OOOOOPS, looks like he did exactly that in 2000

January 9, 2000
Responding to Criticism, McCain Releases Letters
By James Risen

Senator John McCain of Arizona released hundreds of letters today that he has sent to federal agencies under the jurisdiction of his powerful Senate committee, including more than a dozen involving the businesses of contributors to his campaign for the Republican presidential nomination.

Mr.
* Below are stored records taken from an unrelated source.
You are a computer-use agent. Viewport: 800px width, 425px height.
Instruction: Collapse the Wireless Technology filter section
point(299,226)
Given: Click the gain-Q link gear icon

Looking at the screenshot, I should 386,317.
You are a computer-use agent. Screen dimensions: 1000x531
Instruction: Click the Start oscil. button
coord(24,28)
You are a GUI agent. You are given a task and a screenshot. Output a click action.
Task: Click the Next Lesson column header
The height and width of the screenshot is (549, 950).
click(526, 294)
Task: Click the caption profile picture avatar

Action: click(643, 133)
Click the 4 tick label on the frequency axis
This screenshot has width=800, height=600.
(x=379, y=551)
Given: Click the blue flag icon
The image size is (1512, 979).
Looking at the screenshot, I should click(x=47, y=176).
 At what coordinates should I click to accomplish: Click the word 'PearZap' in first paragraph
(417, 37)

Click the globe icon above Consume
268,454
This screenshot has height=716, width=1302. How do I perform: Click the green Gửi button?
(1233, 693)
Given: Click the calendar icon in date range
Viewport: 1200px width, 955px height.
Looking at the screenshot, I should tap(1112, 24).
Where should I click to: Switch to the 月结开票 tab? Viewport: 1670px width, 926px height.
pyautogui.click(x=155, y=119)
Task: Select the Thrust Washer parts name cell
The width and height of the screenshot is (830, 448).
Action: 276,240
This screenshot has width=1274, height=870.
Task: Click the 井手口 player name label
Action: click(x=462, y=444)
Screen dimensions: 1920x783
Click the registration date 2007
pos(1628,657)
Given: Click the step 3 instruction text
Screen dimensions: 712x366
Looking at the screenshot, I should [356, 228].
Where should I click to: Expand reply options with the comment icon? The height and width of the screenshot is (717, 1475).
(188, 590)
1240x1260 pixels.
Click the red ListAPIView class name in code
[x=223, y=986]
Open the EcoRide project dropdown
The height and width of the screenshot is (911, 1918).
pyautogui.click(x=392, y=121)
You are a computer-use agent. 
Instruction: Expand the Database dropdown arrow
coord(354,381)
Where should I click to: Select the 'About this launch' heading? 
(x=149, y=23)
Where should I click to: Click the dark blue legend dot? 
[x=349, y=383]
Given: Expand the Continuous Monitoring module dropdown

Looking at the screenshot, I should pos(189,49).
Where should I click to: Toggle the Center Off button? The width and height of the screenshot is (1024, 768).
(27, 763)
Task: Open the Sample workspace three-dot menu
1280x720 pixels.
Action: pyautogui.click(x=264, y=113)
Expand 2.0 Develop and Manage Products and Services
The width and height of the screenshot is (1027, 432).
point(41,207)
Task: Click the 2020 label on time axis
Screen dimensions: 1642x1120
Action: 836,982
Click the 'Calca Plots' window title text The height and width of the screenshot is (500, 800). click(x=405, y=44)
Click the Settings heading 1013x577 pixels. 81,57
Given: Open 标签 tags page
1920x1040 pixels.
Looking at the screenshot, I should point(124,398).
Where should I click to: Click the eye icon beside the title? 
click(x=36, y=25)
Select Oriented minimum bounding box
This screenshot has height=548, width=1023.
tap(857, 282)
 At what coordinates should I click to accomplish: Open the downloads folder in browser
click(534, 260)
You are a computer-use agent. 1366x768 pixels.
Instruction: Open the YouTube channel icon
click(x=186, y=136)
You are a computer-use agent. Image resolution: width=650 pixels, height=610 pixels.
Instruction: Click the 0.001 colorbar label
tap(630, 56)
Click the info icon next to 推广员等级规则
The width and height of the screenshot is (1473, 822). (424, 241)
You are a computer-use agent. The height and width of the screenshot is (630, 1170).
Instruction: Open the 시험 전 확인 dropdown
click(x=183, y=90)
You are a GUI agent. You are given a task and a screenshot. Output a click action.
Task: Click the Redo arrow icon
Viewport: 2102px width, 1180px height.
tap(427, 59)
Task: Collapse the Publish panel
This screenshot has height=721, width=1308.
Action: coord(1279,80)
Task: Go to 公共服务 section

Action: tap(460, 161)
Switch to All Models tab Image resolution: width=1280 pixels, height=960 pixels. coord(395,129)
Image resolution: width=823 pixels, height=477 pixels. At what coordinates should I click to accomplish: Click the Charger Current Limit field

McCain said he was acting to defuse criticism of his interventions before the Federal Communications Commission on behalf of companies regulated by that agency, one of many supervised by the Commerce Committee, which he has headed since 1997.

In sheer volume, the release of more than two years of committee correspondence was both a remarkable display of openness and an effort to show that there was nothing unusual in what Mr. McCain has done by writing to agencies that regulate the companies whose employees have supported his campaign.

'If people view them in their entirety, they will see that I have acted on one fundamental principle, to protect the consumer,' the senator said today while on a campaign swing through South Carolina. 'The overwhelming majority of these communications are: 'Please act, please act.' '

...

The letters to the Federal Communications Commission show that in several instances, Mr. McCain sought help for companies in telecommunications and related fields that have also given to his presidential campaign.

But officials from both the McCain campaign and the Senate committee stressed today that the letters were sometimes sent without prompting from lobbyists and contributors, and that they reflected Mr. McCain's longtime policy positions. Some were also written jointly with other members of the Commerce panel, including Democrats.

Risen didn't brandish a smoking gun, and a month later the Times kissed and made up with a McCain The Maverick piece:

February 13, 2000
THE 2000 CAMPAIGN: THE SPECIAL INTERESTS; McCain Broke With His Party in Licensing Flap
By JOHN M. BRODER AND DON VAN NATTA JR.

I'm surprised that Gabriel Sherman of TNR missed all this backstory to the backstory. Here is how Stephen Labaton is presented in the current TNR story:

The McCain investigation began in November, after Rutenberg, who covers the political media and advertising beat, got a tip. Within a few days, Washington bureau chief Dean Baquet assigned Thompson and Labaton to join the project and, later, conservative beat reporter David Kirkpatrick to chip in as well. Labaton brought his expertise with regulatory issues to the team...

And a bit later:

Of the reporters in the room, Bennett knew Labaton the best. In the 1990s, Labaton had covered the Whitewater investigation, and Bennett viewed him as a straight-shooting, accurate reporter who could be reasoned with.

I would be shocked if Bennet was not also aware of Labaton's early work on the Paxson-McCain story.

So, let's try for a Big Finish - the Times dropped these torpedoes in the water in 2000 and misfired then; now they are back, with a piece heavy with innuendo and padded by chit-chat about the Keating case. But eight years ago they gave up on the ethical scandal, and their sourcing for the sex scandal probably would not pass muster at the National Enquirer.

Props to Greg Sargent, who correctly notes that if the Times wrote this thin a story about a Democrat, lefties would leap from tall buildings.